US = peak center within 1kb upstream of 3'SS. DS = peak center within 1kb downstream of 5'SS. (A) Mappable reads at CTCF peaks vs. controls. (B)-(D) ChIP-Seq profiles from ENCODE data. (E)-(F) GRO-Seq reads at and around CTCF peaks vs. controls. SRSF1 wt is a conditional SRSF1-knockdown cell line in which SRSF1 is not knocked out; SRSF2 is defined similarly. Test vs. control P-values/bin are as shown in Fig 1B, with the lightest shade of grey corresponding to P-value < 0.01.

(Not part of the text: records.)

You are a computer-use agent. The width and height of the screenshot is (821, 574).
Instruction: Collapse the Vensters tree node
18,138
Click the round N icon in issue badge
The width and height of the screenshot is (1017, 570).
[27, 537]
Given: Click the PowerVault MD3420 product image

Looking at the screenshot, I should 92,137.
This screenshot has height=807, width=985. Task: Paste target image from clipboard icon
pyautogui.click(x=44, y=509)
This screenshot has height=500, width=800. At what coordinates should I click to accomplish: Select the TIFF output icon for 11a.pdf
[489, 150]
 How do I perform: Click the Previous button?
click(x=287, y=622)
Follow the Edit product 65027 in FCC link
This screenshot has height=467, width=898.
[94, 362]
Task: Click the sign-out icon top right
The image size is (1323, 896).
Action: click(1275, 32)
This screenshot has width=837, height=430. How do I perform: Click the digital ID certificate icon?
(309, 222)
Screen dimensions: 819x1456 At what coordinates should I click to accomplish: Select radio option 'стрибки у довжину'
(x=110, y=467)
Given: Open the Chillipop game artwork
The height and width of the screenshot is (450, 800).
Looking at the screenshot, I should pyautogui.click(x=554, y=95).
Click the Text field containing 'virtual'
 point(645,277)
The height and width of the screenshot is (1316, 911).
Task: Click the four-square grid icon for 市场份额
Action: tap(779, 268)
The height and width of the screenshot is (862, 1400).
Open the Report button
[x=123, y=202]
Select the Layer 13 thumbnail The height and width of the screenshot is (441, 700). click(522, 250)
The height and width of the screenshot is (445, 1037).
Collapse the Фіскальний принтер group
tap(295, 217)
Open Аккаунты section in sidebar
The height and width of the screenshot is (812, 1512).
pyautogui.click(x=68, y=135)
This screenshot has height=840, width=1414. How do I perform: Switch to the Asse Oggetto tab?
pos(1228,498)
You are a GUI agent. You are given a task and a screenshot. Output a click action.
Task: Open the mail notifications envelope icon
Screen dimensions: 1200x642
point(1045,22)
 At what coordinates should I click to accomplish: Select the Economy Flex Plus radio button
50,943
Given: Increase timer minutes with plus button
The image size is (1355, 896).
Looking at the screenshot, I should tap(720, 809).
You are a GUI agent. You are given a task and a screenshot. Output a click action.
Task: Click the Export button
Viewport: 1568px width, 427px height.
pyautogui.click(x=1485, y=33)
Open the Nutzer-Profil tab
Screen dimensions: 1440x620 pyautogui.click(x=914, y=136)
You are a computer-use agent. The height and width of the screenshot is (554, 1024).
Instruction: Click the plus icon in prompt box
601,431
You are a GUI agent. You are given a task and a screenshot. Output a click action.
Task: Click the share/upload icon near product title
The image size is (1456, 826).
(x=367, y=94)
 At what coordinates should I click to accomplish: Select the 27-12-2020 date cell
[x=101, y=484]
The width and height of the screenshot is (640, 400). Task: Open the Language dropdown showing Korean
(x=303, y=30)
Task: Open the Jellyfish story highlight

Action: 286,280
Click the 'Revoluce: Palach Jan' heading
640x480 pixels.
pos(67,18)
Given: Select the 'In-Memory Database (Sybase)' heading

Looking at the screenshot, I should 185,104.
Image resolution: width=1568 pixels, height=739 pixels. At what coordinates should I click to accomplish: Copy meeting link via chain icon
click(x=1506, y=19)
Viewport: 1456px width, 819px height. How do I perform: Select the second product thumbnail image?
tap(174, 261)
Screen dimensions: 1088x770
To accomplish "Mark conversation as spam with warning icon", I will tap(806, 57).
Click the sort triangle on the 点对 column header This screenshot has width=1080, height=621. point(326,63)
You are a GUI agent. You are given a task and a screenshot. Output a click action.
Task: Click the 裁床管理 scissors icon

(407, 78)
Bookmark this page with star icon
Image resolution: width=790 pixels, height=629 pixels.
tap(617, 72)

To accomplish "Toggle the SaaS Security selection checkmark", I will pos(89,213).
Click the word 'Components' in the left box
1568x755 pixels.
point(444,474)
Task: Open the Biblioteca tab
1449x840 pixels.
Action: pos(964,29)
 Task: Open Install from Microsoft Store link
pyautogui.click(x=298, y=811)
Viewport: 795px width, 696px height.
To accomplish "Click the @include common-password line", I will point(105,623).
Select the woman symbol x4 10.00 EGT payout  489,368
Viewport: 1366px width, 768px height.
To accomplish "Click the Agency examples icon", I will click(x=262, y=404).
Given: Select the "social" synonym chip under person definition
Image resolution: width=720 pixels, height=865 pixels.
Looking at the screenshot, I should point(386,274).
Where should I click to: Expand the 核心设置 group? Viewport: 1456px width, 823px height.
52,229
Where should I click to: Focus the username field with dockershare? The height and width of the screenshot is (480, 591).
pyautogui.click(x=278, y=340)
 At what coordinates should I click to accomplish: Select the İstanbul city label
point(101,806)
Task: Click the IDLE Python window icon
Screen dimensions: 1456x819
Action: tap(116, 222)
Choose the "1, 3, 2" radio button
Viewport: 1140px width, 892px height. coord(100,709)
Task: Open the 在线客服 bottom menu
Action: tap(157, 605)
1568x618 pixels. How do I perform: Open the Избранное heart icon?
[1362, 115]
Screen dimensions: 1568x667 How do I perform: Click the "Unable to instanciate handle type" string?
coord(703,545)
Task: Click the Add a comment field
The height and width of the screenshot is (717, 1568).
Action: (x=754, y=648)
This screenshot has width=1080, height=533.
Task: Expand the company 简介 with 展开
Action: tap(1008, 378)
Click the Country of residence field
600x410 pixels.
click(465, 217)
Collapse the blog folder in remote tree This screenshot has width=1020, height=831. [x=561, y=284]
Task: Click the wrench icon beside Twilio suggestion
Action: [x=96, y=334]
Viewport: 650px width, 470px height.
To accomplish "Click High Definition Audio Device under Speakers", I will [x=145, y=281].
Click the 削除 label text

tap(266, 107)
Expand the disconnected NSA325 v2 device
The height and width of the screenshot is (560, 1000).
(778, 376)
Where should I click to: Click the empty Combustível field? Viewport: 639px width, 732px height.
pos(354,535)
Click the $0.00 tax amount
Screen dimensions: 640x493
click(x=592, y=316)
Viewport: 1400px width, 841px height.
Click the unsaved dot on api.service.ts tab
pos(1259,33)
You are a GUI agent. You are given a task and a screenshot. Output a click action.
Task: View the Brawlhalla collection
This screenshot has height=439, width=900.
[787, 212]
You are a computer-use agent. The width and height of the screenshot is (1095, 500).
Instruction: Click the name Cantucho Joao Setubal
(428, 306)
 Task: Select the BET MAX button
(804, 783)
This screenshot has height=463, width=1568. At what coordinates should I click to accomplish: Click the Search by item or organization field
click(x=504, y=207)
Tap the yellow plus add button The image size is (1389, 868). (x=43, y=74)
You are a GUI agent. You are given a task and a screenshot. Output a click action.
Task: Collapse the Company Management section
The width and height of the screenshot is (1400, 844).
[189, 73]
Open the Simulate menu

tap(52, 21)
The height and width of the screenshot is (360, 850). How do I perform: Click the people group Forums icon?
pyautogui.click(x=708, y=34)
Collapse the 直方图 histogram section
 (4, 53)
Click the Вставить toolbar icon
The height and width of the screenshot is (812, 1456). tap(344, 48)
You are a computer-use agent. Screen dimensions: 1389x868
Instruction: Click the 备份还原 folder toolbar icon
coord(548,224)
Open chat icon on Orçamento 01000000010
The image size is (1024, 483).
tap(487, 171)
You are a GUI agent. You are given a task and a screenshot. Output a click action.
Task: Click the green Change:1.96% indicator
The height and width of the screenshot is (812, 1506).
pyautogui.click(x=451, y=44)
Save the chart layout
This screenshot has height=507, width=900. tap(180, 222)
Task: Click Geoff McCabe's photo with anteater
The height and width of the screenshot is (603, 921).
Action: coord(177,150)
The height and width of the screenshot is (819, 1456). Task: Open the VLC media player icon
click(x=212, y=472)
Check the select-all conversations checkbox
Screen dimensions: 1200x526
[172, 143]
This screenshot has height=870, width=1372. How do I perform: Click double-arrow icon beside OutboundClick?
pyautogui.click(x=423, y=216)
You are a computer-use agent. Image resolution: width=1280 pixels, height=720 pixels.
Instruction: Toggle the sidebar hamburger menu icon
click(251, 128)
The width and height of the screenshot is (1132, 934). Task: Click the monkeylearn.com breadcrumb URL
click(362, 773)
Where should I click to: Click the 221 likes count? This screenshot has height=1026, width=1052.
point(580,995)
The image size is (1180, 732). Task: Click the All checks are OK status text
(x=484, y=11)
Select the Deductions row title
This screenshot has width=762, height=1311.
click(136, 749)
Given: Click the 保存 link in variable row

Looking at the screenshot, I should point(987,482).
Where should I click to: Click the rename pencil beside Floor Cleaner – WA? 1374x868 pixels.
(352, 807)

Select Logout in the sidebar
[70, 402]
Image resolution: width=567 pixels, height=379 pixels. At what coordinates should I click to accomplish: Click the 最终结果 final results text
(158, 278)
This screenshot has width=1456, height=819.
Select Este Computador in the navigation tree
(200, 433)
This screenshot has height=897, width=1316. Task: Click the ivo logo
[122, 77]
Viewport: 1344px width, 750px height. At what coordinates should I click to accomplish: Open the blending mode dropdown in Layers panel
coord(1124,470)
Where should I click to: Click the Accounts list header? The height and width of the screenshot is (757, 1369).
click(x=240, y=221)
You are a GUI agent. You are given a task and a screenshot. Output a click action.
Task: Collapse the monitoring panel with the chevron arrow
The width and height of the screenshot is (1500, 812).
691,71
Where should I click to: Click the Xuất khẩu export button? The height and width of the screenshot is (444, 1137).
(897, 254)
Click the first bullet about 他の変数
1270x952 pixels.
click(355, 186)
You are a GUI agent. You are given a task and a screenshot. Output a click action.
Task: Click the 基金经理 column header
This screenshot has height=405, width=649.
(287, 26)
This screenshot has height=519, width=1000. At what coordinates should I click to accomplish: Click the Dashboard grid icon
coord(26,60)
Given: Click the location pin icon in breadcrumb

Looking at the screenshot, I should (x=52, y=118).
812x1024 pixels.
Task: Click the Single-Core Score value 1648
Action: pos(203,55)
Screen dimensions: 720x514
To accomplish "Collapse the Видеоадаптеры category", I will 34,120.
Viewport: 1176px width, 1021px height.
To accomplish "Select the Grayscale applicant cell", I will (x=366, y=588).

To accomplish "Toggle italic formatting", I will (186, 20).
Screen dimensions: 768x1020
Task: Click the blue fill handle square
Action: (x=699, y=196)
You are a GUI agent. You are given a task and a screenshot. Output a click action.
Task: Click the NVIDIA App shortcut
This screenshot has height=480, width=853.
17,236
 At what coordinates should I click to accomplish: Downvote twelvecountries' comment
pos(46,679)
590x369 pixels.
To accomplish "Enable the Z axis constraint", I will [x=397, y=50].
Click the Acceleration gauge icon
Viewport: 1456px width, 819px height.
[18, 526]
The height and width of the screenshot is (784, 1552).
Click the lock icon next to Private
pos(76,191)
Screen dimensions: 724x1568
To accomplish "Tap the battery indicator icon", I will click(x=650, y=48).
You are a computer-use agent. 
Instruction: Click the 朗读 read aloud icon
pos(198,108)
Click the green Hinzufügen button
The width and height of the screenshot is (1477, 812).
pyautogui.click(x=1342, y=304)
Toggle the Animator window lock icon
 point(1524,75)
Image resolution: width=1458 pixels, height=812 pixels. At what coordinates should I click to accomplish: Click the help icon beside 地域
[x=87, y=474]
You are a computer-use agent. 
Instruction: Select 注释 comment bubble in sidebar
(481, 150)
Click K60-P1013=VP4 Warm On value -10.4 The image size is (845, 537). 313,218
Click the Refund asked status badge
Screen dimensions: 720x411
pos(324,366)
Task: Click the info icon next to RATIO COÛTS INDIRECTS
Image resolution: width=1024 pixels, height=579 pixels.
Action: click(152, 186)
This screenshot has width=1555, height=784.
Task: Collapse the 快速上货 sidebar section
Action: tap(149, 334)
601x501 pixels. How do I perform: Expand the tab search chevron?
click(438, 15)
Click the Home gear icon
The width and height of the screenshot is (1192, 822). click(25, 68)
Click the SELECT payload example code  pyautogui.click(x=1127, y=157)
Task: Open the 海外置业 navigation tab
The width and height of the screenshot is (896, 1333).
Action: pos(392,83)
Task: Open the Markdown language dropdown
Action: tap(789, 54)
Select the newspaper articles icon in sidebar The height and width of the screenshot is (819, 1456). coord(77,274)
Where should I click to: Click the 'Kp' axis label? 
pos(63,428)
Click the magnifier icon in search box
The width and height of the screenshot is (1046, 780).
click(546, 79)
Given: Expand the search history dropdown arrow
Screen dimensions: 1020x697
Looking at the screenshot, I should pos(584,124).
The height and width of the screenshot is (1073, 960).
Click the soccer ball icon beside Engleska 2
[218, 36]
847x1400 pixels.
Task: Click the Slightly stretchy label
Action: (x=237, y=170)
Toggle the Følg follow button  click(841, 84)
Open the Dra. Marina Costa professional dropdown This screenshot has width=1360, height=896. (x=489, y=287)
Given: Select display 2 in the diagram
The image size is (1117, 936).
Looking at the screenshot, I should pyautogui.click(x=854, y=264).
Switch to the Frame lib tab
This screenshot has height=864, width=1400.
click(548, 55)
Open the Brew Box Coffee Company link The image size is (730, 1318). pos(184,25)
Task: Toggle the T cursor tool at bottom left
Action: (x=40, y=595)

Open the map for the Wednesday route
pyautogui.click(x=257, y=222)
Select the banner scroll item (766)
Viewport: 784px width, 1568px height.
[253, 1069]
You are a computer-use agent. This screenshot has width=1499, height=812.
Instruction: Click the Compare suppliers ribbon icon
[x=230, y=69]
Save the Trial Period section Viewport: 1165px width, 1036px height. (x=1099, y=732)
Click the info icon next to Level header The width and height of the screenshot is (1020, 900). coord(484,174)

https://doi.org/10.1371/journal.pone.0132448.g003

The relationship between downstream CTCF binding and RNAPII pausing has been examined so far only in human, so we generated profiles in mouse MEF cell lines and observed the same result as in human (Figure C in S5 Fig). The profiles centered at the 5' SS looked similar to those at the exon center (Figures A and C in S5 Fig), indicating that differences between test and control sets are not due to differences in exon length distribution. Thus, we recover the significant accumulation of RNAPII ChIP-Seq reads at intragenic CTCF peaks within 1kb downstream of internal exons in both human and mouse, with similar fold-enrichment as observed just for alternatively spliced exons [1]. We also noticed a significant accumulation of ChIP-Seq input reads at CTCF peaks downstream of exons at comparable fold-enrichment as RNAPII relative to control regions in both human and mouse (Fig 3C and Figure D in S5 Fig). Moreover, when we normalized the RNAPII read profiles by input reads (Methods), we found no accumulation of RNAPII at CTCF peaks (Fig 3D and Figure E in S5 Fig); instead, there is actually a small but significant reduction in RNAPII reads per input read at CTCF peak centers relative to controls in the HepG2 profile, while there is no significant difference seen in the K562 and MEF profiles. Thus, in the three samples examined, the observed RNAPII accumulation of non-duplicate RNAPII ChIP-Seq reads at CTCF peaks is due to increased input signal at CTCF peaks. To investigate this further, we generated the profiles of sense-stranded GRO-Seq reads from the MEF cell lines (Fig 3E and 3F). This analysis shows no significant difference in reads at CTCF peaks compared with controls. Interestingly, there is a small but significant accumulation of GRO-Seq reads downstream of exons with a CTCF peak over controls in the SRSF2wt sample, but this accumulation is not related to the position of the CTCF peak (Fig 3E, right-most panel). Although these GRO-Seq profiles do not consider mappability, we showed before that the mappability bias at CTCF peaks would favor increased reads at CTCF peaks versus controls. The profiles for IgG ChIP-Seq, often used as control experiment, for MEF at CTCF peaks compared with controls show very sparse and randomly distributed signal, with none of the comparisons being statistically significant (Figure F in S5 Fig).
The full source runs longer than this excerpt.